20For a comprehensive analysis of the strengths and weaknesses of the human capital approach relative to willingness to pay (WTP) in health care evaluations, see Brent (Citation2003). While we basically endorse WTP as the superior methodology from the point of view of Welfare Economics, we need to point out that this approach assumes consumer sovereignty and that there are grave misgivings in applying this for expenditure decisions related to 7 to 14-year olds as in our study here. The human capital approach has the practical advantage of ready data availability. There are very few WTP CBAs for Africa. Examples are Forsythe et al.'s (Citation2002) evaluation of voluntary HIV counselling and testing in Kenya, which used Contingency Valuation (CV) techniques, and Brent's (Citation2006b) CBA of the condom Social Marketing Program in Tanzania, which relied on the revealed preference approach via estimated market demand curves. Primary schooling is now free in Tanzania (tuition before it was abolished in 2000 was about US $2 per year). So there is no scope to estimate market demand curves for primary education in Tanzania. There are no published CV studies of the WTP for education in Tanzania. CBA as applied Welfare Economics is covered in Brent (Citation1996), which includes a number of CV applications (none related to Africa).

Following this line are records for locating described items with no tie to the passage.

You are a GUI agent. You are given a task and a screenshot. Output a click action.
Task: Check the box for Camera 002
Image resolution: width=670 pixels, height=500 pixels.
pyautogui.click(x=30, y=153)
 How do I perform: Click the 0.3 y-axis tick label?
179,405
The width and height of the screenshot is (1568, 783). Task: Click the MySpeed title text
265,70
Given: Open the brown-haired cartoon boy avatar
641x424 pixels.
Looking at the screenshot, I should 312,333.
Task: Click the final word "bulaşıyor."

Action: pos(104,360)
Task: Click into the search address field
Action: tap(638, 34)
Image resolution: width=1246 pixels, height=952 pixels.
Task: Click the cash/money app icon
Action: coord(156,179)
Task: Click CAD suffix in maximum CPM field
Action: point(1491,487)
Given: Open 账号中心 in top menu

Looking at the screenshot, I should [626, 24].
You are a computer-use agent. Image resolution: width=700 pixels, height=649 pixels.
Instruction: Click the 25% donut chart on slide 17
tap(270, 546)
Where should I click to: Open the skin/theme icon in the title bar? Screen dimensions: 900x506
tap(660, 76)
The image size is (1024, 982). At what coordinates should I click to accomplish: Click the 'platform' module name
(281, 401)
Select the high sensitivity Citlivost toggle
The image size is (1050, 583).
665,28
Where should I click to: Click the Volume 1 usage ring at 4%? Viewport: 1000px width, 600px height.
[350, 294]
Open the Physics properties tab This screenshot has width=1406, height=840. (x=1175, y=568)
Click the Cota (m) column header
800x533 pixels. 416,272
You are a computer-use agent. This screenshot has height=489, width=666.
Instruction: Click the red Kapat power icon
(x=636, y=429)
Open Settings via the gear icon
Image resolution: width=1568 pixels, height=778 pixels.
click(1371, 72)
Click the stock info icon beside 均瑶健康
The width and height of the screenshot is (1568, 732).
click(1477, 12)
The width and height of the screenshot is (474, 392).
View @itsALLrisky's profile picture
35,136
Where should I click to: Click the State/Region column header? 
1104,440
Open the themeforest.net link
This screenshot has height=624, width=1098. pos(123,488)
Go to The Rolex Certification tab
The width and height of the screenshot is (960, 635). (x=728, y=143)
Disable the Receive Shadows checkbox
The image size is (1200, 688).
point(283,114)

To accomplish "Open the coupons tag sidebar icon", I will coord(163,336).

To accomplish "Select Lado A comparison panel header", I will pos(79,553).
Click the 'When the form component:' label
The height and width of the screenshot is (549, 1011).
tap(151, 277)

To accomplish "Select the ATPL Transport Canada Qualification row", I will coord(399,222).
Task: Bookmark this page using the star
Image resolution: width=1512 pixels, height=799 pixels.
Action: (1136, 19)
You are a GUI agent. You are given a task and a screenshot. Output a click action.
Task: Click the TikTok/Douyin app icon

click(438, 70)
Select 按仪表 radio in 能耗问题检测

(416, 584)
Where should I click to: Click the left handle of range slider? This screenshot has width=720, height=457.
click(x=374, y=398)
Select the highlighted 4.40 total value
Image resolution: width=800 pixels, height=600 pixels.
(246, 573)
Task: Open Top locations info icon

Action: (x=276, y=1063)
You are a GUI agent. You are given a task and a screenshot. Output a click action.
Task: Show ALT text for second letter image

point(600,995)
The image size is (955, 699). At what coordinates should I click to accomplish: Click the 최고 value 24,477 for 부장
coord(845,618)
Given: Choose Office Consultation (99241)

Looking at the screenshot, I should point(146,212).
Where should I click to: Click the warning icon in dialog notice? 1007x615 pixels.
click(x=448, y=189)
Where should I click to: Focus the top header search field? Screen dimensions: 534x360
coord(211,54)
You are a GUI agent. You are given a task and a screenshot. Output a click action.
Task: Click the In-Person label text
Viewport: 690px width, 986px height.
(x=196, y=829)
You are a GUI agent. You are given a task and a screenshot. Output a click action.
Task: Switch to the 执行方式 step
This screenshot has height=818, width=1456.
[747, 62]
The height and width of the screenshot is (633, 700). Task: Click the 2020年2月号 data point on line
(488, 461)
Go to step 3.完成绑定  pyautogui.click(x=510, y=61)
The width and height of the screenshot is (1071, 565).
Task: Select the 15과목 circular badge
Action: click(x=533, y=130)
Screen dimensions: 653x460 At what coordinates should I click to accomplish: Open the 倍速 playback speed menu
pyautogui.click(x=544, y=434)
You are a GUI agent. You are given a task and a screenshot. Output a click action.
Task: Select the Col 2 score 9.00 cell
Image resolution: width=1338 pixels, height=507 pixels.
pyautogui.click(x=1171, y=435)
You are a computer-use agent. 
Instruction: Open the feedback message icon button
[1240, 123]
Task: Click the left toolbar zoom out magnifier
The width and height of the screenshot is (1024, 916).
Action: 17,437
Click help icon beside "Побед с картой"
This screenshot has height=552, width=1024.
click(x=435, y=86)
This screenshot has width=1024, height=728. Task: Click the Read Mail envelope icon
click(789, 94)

21We are using an exchange rate of 600 TSHS = 1 US$ for the monetary comparisons in this paragraph, the rate used by Sweat et al. (Citation2000) in his evaluation of Voluntary Counseling and Testing in Tanzania.

22The CBA of the condom socially marketing program in Tanzania by Brent (Citation2006b) is an exception to this rule as it found that the program broke-even at existing subsidy levels, and it would have a benefit-cost ratio in the range 1.7–2.3 if the subsidy were reduced to its most efficient size. In this evaluation the condom costs were in US $ and the benefits were given by the area under the domestic demand curve for condoms.